4.22.2005

The Perils of a Cashew Childhood
warning: sacrilege and profanity levels high

Well. I'm sorry about the popes. One is dead, PBUH, and the new one is clearly unsatisfactory. Though it's probably not going to affect my life much, it's a shame that we get another lock-up-the-naughty-bits old European guy, rather than one of the funner sounding Latin American liberation theologists.

Having recently become knowledgeable about the history of marital mores (certainly including the Catholic Church's opinions on same) I feel entitled to pout a little that we're getting a conservative, boringly late-model-theology Pope, not a back-to-the-salad-days radical/nutjob. Benny 16th* isn't going to take the Caths back to the good old days of the 800s when marriage was a sort of grubby alternative to ascetic life, grudgingly granted by the oh-so-virtuous clerics, for whom the Church contracted concubines, paid for with peasants' tithes. Back then, folks knew that virginity was the most exalted state, widow[er]hood next best, and matrimony a shady but necessary outlet for the discharge of bodily fluids, er, urges. These days, it's important to keep the fold fattened with darling newborn Products of Semi-Sin, given that those damned (and how) Mohammedans are outbreeding Us; therefore, off with the rubbers, on with the boo-tay! (But not in the boo-tay, that's a sin.)

Snarky authorial voice aside, I was enjoying the NYT photos of the cardinals all lined up like a Rockette tableau at the special Mass for pope-selection: dozens of redswathed old guys, charmingly rowed around the Basilica, wearing funny hats and folding their hands obediently in their laps. There are some wacky outfits in the wings too: did anyone else spot the guard-looking guy with yellow-and-black striped pantaloons and a floppy troubadour hat with feathers? Who is that guy and what the blasphemy is his job?

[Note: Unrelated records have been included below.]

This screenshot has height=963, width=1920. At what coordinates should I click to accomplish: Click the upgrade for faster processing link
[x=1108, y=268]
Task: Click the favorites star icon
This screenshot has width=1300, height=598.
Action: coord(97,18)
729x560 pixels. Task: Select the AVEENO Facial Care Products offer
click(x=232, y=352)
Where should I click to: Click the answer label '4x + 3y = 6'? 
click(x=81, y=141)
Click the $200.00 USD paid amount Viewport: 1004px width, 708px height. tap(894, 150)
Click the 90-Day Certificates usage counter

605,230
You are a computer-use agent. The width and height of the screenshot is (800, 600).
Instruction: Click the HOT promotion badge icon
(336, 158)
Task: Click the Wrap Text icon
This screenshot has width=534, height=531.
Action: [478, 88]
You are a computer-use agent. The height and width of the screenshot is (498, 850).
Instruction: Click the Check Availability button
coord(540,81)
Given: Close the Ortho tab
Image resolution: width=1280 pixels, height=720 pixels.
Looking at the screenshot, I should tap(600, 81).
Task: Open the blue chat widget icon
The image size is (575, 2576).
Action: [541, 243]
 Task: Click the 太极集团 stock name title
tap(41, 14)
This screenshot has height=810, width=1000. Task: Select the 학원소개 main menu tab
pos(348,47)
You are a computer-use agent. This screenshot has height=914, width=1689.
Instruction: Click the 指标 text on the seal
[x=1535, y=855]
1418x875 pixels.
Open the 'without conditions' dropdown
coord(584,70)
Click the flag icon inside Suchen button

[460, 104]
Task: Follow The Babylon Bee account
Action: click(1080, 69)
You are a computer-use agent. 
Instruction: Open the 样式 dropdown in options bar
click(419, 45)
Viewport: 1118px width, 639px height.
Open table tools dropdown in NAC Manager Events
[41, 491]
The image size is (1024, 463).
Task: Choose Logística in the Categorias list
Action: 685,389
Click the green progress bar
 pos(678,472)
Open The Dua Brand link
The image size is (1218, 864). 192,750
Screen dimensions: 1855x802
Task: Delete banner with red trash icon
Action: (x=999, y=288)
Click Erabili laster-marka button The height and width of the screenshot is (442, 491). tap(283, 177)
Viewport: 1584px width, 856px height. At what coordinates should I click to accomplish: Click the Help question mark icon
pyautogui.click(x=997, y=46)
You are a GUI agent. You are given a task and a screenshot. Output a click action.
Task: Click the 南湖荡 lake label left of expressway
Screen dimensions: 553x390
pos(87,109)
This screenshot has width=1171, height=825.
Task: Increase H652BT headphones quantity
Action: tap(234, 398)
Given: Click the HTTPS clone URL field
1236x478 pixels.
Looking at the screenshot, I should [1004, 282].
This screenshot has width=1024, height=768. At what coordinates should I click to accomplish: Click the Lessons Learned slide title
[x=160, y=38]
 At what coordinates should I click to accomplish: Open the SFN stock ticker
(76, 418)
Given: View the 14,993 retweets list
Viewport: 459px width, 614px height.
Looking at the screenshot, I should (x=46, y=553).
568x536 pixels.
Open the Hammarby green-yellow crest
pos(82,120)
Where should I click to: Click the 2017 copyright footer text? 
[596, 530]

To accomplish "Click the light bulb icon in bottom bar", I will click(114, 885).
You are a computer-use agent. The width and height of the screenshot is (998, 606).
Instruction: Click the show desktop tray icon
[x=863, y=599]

I enjoy the pageantry of Catholicism though feeling almost no connection to the Church. Is it odd that, growing up the surly darling of two rather oppositely-religious familysides, I so clearly understood myself to be of one faith (Judaism) and not both? I spent more time in church than in synagogue, that's for sure. It was an Episcopalian church that we went to, though. As a kid I was definitely not sold on the gory butchery aspects of the historico-biblical Jesus story. As Passover approaches I reflect that, probably more than anything else, it was this holiday that made me sure I was Jewish.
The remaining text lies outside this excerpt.